_WHAT THIS TASK INVOLVES_
Copy the listing word for word, from its start through the line that contains "Action: pyautogui.click(x=660, y=202)".
# START OF MATERIAL TO PROCESS
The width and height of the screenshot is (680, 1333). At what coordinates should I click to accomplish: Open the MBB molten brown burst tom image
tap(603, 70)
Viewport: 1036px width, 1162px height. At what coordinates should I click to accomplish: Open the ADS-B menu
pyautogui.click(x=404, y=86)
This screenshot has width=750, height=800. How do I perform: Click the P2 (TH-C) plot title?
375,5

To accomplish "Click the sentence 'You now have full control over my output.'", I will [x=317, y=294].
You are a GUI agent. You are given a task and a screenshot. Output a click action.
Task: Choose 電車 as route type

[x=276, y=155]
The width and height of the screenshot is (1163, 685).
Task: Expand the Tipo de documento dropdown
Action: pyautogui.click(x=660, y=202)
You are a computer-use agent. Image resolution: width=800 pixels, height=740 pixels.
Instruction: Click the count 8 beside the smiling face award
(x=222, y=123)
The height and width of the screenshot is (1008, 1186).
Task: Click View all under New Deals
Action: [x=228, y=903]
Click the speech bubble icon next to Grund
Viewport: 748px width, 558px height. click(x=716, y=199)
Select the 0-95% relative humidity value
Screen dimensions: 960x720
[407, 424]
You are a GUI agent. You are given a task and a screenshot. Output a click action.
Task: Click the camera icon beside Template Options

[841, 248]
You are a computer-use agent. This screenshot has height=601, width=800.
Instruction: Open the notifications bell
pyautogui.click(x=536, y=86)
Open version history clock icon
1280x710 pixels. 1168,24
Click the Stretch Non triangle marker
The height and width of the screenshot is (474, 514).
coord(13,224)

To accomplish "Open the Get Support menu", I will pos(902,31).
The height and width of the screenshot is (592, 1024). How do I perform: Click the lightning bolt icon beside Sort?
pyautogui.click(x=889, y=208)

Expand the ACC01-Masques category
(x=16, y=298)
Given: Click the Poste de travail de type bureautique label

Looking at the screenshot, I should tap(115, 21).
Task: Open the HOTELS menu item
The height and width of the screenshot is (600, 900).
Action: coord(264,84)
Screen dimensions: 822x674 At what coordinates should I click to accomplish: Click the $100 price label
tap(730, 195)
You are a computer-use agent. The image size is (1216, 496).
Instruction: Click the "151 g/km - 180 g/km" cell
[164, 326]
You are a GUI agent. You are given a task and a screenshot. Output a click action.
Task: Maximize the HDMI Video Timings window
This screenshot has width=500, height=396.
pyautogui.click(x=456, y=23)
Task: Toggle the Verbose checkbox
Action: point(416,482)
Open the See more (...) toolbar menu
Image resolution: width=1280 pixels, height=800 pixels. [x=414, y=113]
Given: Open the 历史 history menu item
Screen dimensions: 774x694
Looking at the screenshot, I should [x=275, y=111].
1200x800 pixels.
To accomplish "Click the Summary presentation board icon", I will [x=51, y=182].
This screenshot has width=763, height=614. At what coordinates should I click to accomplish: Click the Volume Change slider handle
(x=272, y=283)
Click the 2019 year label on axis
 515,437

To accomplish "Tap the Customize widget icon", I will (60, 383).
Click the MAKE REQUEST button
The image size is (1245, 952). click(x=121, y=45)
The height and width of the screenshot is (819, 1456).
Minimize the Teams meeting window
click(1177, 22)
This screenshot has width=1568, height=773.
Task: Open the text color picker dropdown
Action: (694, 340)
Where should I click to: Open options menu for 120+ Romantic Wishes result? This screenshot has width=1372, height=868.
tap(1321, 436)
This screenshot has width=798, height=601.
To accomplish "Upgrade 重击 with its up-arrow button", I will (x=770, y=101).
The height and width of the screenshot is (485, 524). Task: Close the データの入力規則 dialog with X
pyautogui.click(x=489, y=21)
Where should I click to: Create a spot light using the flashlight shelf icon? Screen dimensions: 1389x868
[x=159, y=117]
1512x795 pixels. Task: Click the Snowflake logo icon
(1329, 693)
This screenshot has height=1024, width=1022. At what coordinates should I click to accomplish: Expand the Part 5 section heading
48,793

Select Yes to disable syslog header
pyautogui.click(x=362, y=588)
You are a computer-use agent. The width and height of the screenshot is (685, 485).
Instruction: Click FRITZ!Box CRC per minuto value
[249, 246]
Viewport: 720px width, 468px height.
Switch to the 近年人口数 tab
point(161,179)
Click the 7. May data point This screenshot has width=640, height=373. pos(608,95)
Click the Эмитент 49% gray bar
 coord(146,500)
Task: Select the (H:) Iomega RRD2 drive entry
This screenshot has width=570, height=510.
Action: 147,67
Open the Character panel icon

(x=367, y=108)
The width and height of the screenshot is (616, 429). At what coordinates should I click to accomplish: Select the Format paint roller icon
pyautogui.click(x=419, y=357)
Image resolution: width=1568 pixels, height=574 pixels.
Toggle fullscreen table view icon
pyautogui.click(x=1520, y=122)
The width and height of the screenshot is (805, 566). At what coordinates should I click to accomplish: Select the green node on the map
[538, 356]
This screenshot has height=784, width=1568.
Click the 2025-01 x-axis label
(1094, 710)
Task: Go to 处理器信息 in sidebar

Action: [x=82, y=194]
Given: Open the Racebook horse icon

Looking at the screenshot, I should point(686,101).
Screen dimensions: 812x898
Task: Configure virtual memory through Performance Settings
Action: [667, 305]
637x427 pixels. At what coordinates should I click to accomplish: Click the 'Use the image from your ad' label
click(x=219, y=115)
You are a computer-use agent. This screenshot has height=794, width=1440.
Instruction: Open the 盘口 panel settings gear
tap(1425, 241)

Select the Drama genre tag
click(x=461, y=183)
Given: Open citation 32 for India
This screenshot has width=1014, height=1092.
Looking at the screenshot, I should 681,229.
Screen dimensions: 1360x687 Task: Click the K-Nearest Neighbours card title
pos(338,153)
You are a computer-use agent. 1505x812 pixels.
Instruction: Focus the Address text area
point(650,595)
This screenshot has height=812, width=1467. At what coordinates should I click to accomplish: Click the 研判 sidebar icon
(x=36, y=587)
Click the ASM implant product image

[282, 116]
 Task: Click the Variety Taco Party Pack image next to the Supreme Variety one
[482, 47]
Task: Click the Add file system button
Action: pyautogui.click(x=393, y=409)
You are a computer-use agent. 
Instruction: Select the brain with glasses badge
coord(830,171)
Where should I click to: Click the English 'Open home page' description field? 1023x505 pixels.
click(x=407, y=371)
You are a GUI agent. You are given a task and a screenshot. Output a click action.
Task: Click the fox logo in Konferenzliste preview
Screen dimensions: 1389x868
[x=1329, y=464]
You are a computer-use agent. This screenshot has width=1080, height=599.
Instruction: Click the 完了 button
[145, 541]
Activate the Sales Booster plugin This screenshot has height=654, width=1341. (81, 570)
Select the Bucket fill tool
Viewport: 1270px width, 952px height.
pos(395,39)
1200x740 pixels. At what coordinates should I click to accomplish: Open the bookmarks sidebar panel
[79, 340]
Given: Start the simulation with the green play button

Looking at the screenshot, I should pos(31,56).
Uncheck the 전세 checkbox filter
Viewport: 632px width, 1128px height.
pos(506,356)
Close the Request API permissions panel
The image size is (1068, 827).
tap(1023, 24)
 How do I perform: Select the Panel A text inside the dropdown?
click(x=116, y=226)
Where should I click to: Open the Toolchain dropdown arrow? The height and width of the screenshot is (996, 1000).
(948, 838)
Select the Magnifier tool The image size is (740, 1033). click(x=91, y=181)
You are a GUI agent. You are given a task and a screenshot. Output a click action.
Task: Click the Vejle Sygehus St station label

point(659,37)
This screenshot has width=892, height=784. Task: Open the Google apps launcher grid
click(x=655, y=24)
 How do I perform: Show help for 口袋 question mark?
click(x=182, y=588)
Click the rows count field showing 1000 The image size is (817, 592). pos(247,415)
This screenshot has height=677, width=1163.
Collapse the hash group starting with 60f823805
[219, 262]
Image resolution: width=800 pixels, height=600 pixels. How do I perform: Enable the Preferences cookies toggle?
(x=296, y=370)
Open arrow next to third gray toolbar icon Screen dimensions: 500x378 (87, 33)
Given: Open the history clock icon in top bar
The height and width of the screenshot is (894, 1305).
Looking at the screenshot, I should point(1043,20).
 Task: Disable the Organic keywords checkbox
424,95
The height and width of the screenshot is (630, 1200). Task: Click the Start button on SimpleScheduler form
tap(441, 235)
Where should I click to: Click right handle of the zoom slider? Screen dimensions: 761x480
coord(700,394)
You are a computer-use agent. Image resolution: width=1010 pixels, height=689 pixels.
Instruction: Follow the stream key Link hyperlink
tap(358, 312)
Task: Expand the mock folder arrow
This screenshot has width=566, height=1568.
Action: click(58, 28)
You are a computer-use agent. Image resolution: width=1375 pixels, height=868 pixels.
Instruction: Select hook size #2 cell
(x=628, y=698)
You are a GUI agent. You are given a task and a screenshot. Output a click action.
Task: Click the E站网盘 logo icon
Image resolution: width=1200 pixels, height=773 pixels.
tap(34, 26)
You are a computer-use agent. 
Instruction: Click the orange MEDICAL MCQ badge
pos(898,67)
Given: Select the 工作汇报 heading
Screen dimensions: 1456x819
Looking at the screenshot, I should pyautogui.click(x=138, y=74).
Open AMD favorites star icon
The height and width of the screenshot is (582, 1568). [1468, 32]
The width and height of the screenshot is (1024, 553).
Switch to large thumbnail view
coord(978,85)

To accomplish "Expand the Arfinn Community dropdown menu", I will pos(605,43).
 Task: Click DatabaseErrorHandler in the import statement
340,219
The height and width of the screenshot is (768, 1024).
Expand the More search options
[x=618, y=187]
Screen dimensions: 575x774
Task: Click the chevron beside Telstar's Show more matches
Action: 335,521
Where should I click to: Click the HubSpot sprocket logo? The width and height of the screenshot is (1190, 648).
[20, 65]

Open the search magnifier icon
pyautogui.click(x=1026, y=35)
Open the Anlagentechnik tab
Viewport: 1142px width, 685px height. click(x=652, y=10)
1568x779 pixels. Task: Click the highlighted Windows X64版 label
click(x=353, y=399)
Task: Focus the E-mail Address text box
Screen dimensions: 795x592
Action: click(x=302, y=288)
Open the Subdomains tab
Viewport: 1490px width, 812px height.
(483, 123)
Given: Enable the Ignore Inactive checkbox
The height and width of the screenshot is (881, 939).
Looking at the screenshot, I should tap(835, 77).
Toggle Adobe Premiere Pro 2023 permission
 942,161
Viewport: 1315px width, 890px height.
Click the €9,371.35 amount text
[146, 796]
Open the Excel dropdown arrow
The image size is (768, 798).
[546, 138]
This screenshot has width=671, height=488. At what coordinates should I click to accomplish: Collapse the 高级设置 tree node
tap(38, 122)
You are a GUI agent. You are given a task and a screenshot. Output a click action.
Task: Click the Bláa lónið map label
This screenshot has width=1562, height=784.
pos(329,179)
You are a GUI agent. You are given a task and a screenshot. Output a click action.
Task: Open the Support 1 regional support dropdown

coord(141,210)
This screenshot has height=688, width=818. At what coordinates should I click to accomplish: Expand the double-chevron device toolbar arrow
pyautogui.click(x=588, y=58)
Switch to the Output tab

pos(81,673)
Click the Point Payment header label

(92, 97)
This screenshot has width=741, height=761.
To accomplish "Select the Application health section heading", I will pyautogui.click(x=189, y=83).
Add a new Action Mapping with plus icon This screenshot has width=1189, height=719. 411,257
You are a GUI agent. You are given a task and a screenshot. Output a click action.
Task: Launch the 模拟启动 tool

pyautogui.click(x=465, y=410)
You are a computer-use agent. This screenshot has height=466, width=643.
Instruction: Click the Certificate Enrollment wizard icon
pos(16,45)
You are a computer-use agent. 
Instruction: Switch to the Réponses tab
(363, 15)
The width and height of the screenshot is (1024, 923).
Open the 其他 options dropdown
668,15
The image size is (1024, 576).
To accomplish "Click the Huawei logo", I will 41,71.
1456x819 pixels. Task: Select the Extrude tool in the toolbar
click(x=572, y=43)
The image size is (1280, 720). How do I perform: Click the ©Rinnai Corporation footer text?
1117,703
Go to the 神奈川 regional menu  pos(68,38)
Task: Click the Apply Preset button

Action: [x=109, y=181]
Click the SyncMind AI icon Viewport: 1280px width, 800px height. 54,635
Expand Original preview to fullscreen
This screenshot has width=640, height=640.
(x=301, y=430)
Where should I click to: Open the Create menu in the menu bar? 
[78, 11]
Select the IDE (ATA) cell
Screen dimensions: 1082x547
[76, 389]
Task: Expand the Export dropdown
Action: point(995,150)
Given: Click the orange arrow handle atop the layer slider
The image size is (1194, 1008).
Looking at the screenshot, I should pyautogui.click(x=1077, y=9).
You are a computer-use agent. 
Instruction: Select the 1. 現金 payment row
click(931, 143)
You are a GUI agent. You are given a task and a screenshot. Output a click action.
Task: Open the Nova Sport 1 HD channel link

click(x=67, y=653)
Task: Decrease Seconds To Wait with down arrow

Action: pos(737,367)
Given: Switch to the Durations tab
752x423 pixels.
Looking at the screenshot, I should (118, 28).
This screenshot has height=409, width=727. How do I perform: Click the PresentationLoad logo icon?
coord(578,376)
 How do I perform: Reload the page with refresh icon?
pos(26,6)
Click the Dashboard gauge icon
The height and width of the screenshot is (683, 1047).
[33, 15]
# END OF MATERIAL TO PROCESS
_ANSWER TO THE EXERCISE_
The width and height of the screenshot is (680, 1333). At what coordinates should I click to accomplish: Open the MBB molten brown burst tom image
tap(603, 70)
Viewport: 1036px width, 1162px height. At what coordinates should I click to accomplish: Open the ADS-B menu
pyautogui.click(x=404, y=86)
This screenshot has width=750, height=800. How do I perform: Click the P2 (TH-C) plot title?
375,5

To accomplish "Click the sentence 'You now have full control over my output.'", I will [x=317, y=294].
You are a GUI agent. You are given a task and a screenshot. Output a click action.
Task: Choose 電車 as route type

[x=276, y=155]
The width and height of the screenshot is (1163, 685).
Task: Expand the Tipo de documento dropdown
Action: pyautogui.click(x=660, y=202)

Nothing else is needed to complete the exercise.